Page:
———
Photo by: Sierra Nicole Rhoden/Chicago Tribune/Getty

Sierra Nicole Rhoden/Chicago Tribune/Getty

Lena Richard

1949: Lena Richard becomes the first Black woman to host her own televised cooking show.

Born in 1892, Lena Richard is a Louisiana legend. Moving to New Orleans from New Roads, Louisiana at an early age, Richard helped her mother and aunt as they were domestic servants to Alice and Nugent Vairin. Spending most of her time in the kitchen after school, Richard was quickly hired by the family once she graduated high school. A few years later, the Vairin family sent the budding cook to cooking school in both New Orleans and Boston, with Richard graduating from the Fannie Farmer School in 1918. Returning to New Orleans shortly after, Richard opened up her own catering business and started a number of other businesses (like the cooking school she opened with her daughter in 1937) as well as working as a cook at the elite Orleans Club — an organization for white women.

In 1939, Richard self-published her first cookbook, Lena Richard’s Cook Book and just a year later, publisher Houghton-Mifflin reissued it with the title New Orleans Cook Book. This cookbook spearheaded the next season of her life; she became head chef at New York’s Bird and Bottle Inn, then opened her own restaurant — Lena’s Eatery — in 1941, was the chef at Travis House from 1943-1945, and in 1946, began her own frozen food business featuring fully cooked packaged dinners sold nationwide. Her last restaurant, The Gumbo House, opened in 1949 — the same year her 30-minute cooking show, Lena Richard’s New Orleans Cook Book, debuted on New Orleans’ first television station, WDSU.

Though the show only aired from 1949 to 1950, it was a monumental moment in Black history as it etched her down as the first Black woman to host a televised cooking show. The show aired twice each week and saw Richard — along with her assistant, another Black woman by the name of Marie Matthews — deliver guided recipes from her legendary cookbook.

1976: Edna Lewis releases her second cookbook, The Taste of Country Cooking, breaking barriers for Black women and southern cuisine.

If you’ve heard the name Edna Lewis, chances are you know a little something about what she’s contributed to Black American food history. While she’s most widely known as “The Grande Dame of Southern Cooking,” Edna — a renowned chef, restaurateur, culinary ambassador, and author — made a huge impact when she released her second cookbook, The Taste of Country Cooking.

Hitting shelves in 1976 (which was just four years after her first cookbook, The Edna Lewis Cookbook, was released), the cookbook quickly became revered as the book that brought the attention back to genuine southern cooking. And, as a result, it became one of the first cookbooks by a Black woman to reach a national audience. Delivering a high caliber of knowledge, relatability and expertise, readers have been able to learn both history and recipes of the south through Edna’s personal culinary lens.
———
Data lines:
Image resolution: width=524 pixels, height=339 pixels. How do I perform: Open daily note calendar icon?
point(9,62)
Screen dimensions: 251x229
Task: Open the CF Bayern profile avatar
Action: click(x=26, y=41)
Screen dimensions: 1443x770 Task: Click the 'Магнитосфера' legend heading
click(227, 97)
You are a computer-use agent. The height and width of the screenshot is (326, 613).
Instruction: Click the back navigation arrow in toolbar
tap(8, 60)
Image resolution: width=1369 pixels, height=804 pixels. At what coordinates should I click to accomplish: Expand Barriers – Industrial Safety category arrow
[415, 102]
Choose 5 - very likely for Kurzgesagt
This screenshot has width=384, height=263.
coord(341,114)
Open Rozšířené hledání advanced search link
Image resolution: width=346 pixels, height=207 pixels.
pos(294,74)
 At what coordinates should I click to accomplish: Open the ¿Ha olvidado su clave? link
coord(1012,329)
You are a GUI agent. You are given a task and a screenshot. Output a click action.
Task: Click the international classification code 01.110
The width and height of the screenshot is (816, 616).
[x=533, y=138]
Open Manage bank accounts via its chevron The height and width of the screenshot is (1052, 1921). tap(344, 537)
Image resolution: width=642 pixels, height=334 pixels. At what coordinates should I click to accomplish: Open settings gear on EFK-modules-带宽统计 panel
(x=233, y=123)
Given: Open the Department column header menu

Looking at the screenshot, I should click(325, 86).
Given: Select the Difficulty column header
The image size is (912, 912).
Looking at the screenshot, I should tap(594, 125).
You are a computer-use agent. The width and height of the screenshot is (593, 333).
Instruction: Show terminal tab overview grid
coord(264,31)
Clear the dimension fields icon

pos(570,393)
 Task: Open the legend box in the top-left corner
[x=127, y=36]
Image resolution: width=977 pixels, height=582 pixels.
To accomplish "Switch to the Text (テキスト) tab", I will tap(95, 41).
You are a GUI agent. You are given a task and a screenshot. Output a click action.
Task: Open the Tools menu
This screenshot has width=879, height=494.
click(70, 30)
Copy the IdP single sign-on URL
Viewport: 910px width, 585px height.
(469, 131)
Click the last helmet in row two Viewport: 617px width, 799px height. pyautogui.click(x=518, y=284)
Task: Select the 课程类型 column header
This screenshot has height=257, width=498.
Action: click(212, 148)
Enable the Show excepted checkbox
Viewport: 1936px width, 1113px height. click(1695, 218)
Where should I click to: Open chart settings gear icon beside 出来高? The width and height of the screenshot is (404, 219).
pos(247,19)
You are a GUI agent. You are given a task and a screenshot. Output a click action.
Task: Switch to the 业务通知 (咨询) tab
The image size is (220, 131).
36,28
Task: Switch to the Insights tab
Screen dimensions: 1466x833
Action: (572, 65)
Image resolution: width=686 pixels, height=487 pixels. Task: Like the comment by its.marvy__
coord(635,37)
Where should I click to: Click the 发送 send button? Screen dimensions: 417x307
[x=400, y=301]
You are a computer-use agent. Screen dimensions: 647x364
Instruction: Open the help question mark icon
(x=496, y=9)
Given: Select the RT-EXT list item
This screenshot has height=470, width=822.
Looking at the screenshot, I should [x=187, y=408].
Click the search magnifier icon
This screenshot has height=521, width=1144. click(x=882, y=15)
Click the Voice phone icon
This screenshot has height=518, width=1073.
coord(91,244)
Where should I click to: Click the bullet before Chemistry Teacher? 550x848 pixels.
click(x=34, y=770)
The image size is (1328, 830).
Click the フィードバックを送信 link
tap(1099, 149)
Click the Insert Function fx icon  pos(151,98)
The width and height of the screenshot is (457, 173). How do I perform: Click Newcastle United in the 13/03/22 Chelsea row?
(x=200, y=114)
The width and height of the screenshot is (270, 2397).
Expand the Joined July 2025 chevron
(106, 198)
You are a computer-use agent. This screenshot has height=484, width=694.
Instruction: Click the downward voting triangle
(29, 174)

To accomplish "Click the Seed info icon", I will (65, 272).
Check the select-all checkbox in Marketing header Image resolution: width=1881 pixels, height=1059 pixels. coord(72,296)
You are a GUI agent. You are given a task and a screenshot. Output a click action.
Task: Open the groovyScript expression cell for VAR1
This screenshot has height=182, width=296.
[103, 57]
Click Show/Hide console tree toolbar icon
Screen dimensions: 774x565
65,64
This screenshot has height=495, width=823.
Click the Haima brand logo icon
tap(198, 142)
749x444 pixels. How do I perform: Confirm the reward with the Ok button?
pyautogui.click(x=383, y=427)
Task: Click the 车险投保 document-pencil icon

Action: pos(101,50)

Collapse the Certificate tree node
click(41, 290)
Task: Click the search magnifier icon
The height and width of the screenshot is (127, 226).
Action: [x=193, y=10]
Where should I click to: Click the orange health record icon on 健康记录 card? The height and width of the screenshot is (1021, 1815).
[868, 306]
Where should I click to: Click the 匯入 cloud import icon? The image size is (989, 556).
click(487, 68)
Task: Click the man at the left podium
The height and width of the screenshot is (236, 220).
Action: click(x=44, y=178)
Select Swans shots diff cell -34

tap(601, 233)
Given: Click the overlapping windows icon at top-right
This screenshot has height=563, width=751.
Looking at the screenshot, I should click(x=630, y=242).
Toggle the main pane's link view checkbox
———
Actions to take:
A – In the piece on Lena Richard and Edna Lewis, what was the name of the last restaurant Richard opened?
B – Please continue the piece on Lena Richard and Edna Lewis, picking up after its final sentence.

Exercise answers:
A – The Gumbo House

B –
1999: Patti LaBelle releases her first cookbook, LaBelle Cuisine: Recipes to Sing About.

Before iconic songstress Patti LaBelle was taking over grocery store shelves with her infamous pies, she was making her way in households with her first cookbook, LaBelle Cuisine: Recipes to Sing About.

Released in 1999, the cookbook — which hit shelves the same year as her 20th Century Masters — The Millennium Collection: The Best of Patti LaBelle album — served as one of the first cookbooks to be released by a major entertainment act. Filled to the brim with soulful stories and recipes like macaroni and cheese, gumbo and more, the cookbook still finds itself nestled comfortably on the shelf of many home cooks today. Now, entertainment acts from all avenues are stepping into the food industry and taking it just as seriously as the legendary songstress did more than 20 years ago.

2019: Chef Mariya Russell becomes the first Black American woman to be awarded a Michelin star.

If you know anything about the restaurant business, you know that receiving a Michelin star is one of the highest honors. While Michelin stars date back to 1900, it wasn’t until 2019 that the first Black woman was awarded one.

American chef and restaurateur Mariya Russell received the honor for her work as chef at Chicago’s Kumiko and Kikkō Japanese dining bar just days after her 30th birthday, and with it, the Ohio native changed the history of a more than 100-year-old award system. As a result, the restaurant — thanks to her contribution — also went on to receive the Best New Restaurant award from Food & Wine the same year. And in the following year, Russell was a James Beard Award semi-finalist.

2022: Nourish + Bloom, the world’s first Black-owned autonomous grocery store, opens in Georgia.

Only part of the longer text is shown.